Approval and compliance monitoring for feasibility studies and mining plans may be carried out by an inter-departmental team in which the Department of Inspectorate would normally play a central role.
It is important to note that mineral resource statements published by mining companies must comply with very strict international guidelines. There are also strict criteria for a bankable feasibility study.
D. Recording production volumes and activities
Regulations, licenses and contracts may specify maximum or minimum levels of activity by a mine operator. For example the volume or tonnage of ore mined must be less than or greater than a specified maximum or volume or tonnage, respectively, per month or per annum.

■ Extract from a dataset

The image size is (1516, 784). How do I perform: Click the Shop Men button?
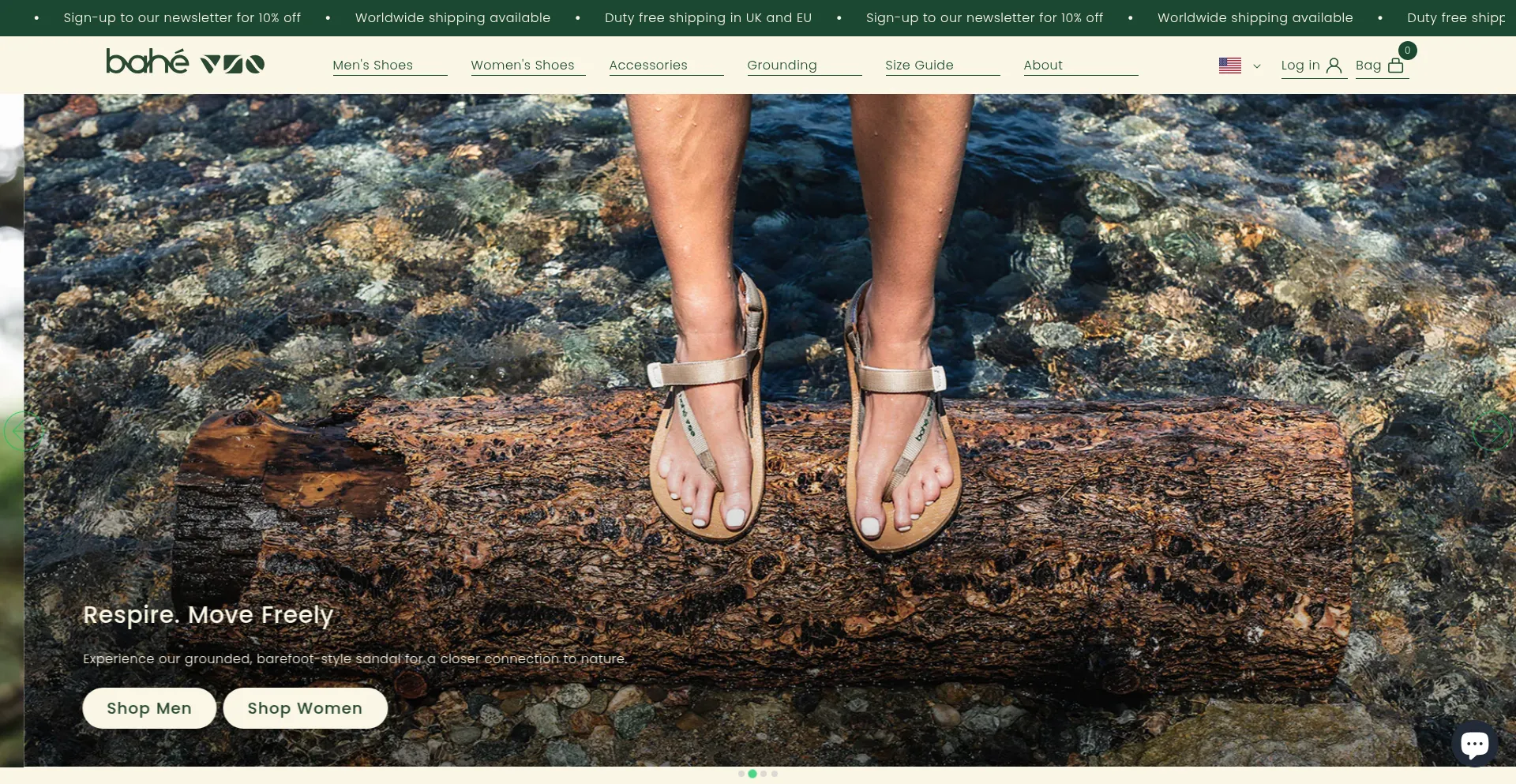pyautogui.click(x=149, y=708)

Importantly, royalties might be due on sales of minerals. Royalties are normally calculated as a percentage of sales revenue. This can be a complex subject, as account might be taken of freight charges and toll smelting and refining charges, where applicable, to determine net revenue upon which royalties are levied. Some loss of product occurs at each stage of processing from mining to sale and recovery of product after each process affects the volume sold. Royalty computations become even more complicated when two or more minerals are produced. Determination of royalties can therefore have important technical as well as accounting components.
Typical role of the department of the inspectorate in recording production volumes and activities
As the custodians of technical expertise within a ministry, the Department of Inspectorate will play a vital role in ensuring that the government receives the correct royalties. This may lead to a requirement to station inspectors permanently on site at a mine, checking the recording of product shipped. The activity may involve checking and recording weighbridge readings, reviewing assays of bulk products such as concentrates, or other measurements.
Inspectors may be required to use survey techniques to check volumes of material extracted from quarries and open pits or to measure stockpiles and waste and tailings dams to verify volumes of material treated. They might confine their techniques to checking volumes and areas on plans.
Other activities which may need to be measured for purposes of protection of mining title might include verification of diamond drilling, which may be accomplished by examination of core logs or assay results, or physical measurement of core. In the case of underground mining, it may be necessary to verify development advances (mine tunnelling) on a monthly or annual basis, by checking survey plans and perhaps visiting some areas physically.